Shortly following Verne’s hey-day, novelist H.G. Wells also left a considerable impact on modern inventing. It was not Verne alone, of course, who inspired space travel and rocket design. Wells’ War of the Worlds struck a particular chord with Robert H. Goddard, inventor of the world’s first liquid-fueled rocket in 1926. And indeed, Goddard’s efforts helped bring about the interplanetary travel that Wells related and so gripped Goddard’s imagination.
Wells’ influence does not stop there; his novel, The World Set Free, set forth the idea of atomic energy. This work inspired Hungarian-born physicist Leo Szilard to solve the “nuclear chain reaction problem”–meaning to find a way to effectually demonstrate and, more importantly, sustain energy resulting from nuclear chain reactions. He reached the final stages of doing so during World War II, as a naturalized citizen of the United States. He sold his research to the United States Army, at his own chosen cost of just the amount needed to cover expenses, not enough to profit. This research continued its life as the vital foundation for the Manhattan Project. Like happens in Wells’ book, Szilard hoped the threat of atomic warfare would bring about peace, and that the United States would not actually use atomic energy as a weapon. This idea of peace-through-atomic-strength developed later on among governments as “mutually-assured destruction” during the Cold War and beyond. Robert A. Heinlein predicted a similar future in his science fiction works.
Wells imagined numerous other scientific and technological devices, many of which share elements with current product designs and some, like the Time Machine, which still remain completely elusive to the contemporary inventor.
Besides these two sci-fi giants, many other contributors to the genre inspired and continue to inspire invention in the modern era. Martin Cooper, while head of Motorola’s communication systems division in the early 70s, conceived of the first truly mobile phone, directly inspired by the wrist radio of famous comic book character Dick Tracy. A Canadian company decided to try its hand at a flying saucer, resulting in the ultimately unsuccessful Avrocar, after centuries of the craft’s supposed sightings and its 20th-century popularity in Hugo Gernsback’s fiction serial, Science Wonder Stories.
NASA, besides consistently calling for sci-fi story submissions, has a cupola on the ISS that resembles the cockpit of a Star Wars TIE fighter, not to mention that the government agency also has functioning spacecrafts that use ion propulsion (the “I” in TIE fighter).
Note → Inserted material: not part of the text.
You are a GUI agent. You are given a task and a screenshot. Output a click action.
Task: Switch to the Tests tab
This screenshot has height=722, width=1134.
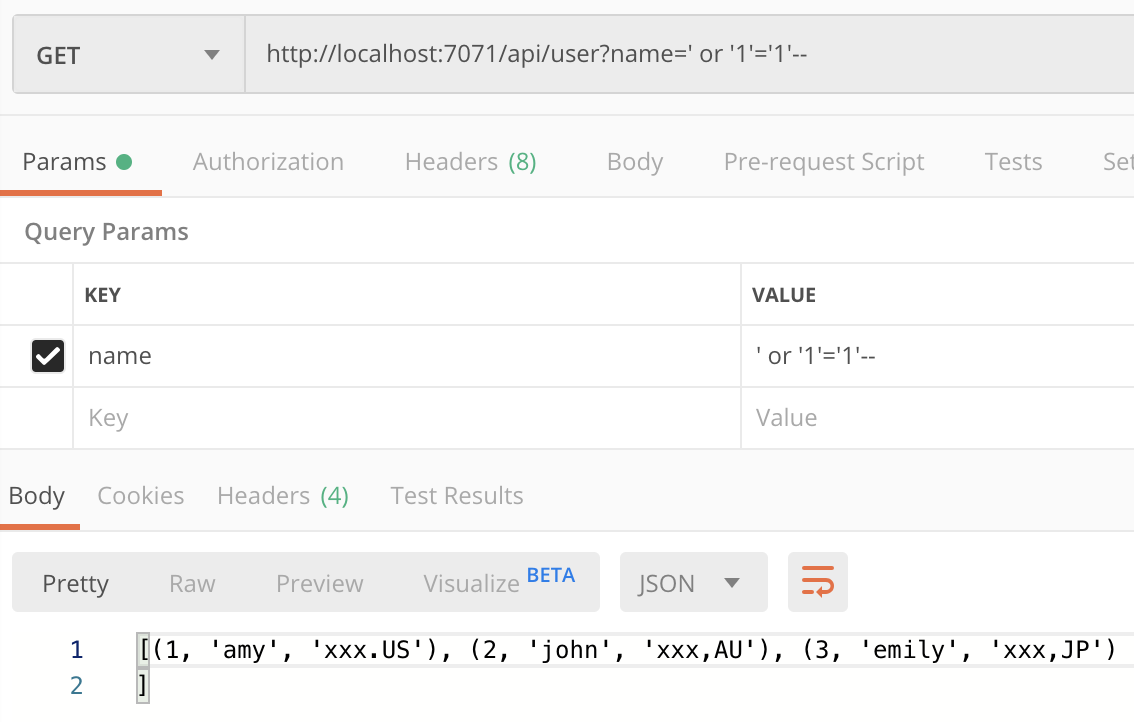(x=1013, y=161)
Another example of “science fiction to science fact”–NASA scientist Jack Cover developed the Taser, naming it after his inspiration–a young adult sci-fi novel called Tom Swift and His Electric Rifle.
Hard science fiction writer, Robert A. Heinlein, inspired the invention of mechanical and robotic arms used in many industries and nicknamed “Waldo,” after a character in one of his short stories who used a robotic arm. Tim Berners-Lee, inventor of the World Wide Web, began to formulate his world-changing idea when he read a sci-fi essay called, “Dial F for Frankenstein,” when he was nine years old. The story talked of computers that communicated information over phone lines–sounds familiar.
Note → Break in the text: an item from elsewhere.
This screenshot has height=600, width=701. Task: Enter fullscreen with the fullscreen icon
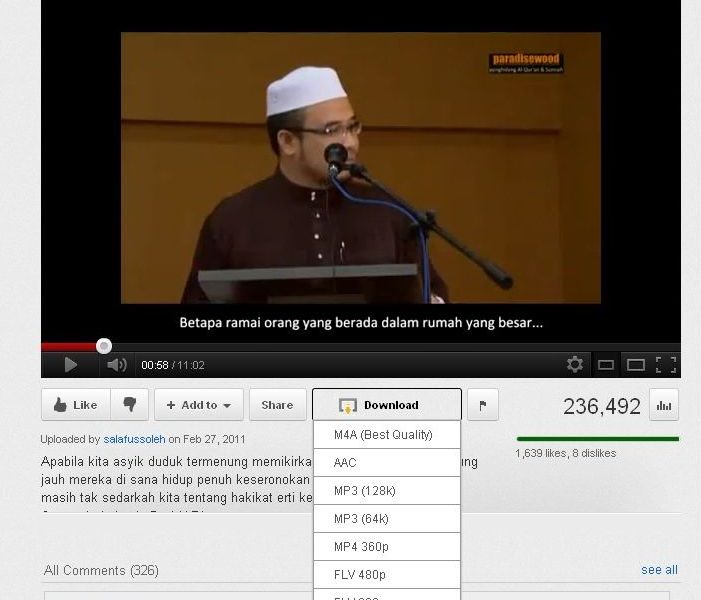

Science and technology will certainly gain continued inspiration from science fiction. These days, research organizations fully embrace what a little literary creativity can offer and pursue projects that may seem crazy to the individual, like lightsabers and hyperdrive, but many of which have a basis in reality. After all, ideas must start somewhere. Once one simply explores the impossible, it seems the impossible can, in fact, become possible.